Report each line of the entries that contains the word "axis", copied in full.

[Saved entries]
━━━━━━━━
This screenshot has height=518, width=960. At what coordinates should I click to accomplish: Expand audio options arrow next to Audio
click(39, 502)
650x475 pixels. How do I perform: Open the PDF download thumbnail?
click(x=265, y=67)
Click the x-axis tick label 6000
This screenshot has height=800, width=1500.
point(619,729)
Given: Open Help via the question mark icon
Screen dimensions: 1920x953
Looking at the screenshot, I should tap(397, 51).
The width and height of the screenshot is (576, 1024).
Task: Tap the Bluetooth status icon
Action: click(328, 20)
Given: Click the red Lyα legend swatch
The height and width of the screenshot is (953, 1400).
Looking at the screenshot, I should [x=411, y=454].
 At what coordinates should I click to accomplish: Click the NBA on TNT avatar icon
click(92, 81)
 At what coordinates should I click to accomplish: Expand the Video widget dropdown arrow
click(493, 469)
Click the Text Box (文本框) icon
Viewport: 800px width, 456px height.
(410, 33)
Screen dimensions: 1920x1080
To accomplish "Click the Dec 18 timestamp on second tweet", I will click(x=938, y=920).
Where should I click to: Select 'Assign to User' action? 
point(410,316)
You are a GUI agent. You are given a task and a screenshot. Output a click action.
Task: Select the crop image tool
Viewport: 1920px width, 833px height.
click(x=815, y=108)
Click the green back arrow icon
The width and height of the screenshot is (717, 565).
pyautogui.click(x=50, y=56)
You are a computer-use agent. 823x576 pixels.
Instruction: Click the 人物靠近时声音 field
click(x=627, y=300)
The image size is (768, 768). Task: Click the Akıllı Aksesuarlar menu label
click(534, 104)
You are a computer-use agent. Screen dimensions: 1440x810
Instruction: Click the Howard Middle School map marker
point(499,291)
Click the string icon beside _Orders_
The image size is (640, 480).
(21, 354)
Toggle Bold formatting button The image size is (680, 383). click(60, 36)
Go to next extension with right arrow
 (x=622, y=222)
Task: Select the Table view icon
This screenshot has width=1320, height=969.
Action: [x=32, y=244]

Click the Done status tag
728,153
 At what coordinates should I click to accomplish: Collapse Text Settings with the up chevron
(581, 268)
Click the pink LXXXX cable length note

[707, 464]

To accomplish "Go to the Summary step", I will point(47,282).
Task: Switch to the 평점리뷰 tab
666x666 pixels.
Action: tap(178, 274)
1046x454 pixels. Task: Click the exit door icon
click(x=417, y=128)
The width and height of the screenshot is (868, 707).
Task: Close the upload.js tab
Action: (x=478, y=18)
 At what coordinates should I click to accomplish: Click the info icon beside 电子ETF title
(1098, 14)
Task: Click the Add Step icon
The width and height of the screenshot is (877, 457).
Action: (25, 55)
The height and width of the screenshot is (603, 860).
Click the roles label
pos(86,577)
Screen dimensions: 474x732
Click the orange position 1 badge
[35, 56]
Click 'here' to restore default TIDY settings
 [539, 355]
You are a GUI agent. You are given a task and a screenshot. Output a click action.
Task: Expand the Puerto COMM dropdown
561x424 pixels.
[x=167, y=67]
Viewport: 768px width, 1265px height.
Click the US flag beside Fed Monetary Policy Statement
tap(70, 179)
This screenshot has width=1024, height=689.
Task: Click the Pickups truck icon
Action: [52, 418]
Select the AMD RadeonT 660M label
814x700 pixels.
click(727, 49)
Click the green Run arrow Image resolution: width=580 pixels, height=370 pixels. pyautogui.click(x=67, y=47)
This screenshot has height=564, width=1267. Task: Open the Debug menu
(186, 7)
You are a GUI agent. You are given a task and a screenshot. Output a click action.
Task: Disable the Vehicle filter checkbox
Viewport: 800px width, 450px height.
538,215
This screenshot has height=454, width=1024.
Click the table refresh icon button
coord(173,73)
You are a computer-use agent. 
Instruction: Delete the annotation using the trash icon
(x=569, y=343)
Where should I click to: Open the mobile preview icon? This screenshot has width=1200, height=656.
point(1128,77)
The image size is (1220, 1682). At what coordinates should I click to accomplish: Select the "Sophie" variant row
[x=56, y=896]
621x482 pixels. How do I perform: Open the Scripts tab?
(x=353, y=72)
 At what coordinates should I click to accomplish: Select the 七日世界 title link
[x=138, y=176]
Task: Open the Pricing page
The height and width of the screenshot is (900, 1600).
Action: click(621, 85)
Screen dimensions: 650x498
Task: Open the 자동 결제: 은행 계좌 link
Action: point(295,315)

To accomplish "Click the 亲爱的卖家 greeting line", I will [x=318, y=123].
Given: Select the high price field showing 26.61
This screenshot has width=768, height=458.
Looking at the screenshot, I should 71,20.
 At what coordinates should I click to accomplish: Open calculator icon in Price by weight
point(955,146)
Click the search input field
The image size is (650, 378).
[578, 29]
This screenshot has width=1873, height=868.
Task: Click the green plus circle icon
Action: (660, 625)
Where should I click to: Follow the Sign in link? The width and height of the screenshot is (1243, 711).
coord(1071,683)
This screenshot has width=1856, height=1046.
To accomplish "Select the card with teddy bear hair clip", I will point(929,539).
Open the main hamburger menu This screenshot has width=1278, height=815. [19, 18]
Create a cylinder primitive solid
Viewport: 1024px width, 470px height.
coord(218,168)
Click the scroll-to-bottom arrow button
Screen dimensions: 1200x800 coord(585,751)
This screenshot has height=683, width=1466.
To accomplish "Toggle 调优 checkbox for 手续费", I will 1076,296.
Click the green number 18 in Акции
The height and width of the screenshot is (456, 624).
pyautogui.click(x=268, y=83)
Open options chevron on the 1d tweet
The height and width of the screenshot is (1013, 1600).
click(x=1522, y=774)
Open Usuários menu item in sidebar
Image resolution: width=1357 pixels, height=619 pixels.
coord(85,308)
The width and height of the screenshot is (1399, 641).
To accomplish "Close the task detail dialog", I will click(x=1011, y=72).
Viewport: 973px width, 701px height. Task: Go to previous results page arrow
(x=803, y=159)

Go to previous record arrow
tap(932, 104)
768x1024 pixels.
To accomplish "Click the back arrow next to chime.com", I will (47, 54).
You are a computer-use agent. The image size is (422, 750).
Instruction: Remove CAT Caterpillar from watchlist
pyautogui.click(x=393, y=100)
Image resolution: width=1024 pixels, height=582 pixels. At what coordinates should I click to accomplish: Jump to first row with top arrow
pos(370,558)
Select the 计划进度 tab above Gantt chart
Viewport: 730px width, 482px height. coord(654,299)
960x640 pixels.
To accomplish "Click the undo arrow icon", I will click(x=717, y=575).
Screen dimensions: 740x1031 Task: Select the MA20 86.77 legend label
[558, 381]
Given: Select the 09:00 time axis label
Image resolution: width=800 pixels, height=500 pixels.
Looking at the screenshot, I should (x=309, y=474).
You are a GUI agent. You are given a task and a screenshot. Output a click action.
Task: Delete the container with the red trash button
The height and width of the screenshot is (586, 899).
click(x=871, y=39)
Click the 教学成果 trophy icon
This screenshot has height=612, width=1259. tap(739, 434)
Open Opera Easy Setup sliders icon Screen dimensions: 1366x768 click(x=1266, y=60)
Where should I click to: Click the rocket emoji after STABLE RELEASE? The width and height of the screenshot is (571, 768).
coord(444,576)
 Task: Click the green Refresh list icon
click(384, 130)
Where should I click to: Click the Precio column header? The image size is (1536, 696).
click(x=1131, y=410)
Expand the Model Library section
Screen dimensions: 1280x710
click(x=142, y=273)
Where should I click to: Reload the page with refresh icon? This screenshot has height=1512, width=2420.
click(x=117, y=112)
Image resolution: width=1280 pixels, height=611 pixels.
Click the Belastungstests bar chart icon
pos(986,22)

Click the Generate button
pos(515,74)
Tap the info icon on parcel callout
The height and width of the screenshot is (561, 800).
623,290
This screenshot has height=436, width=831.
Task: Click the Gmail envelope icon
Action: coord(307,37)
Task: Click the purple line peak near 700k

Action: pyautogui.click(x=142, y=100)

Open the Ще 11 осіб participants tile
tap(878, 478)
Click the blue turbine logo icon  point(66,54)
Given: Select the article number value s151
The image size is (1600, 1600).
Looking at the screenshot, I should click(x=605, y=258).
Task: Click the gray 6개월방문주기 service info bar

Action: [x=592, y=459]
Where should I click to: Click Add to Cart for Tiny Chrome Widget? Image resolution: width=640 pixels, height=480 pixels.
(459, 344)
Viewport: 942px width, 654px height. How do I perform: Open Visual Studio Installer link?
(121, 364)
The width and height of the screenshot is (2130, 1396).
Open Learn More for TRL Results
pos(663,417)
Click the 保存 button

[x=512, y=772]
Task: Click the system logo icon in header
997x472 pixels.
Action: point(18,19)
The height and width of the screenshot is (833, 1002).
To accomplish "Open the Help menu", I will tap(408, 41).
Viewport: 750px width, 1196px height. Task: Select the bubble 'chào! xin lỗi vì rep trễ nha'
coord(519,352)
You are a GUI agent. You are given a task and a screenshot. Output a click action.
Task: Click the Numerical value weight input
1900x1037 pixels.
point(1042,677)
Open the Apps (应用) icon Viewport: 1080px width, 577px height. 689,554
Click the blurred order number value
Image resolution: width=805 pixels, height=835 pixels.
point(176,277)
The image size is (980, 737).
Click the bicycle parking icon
━━━━━━━━
→ EXPECTED ANSWER:
Click the x-axis tick label 6000
Given: Select the 09:00 time axis label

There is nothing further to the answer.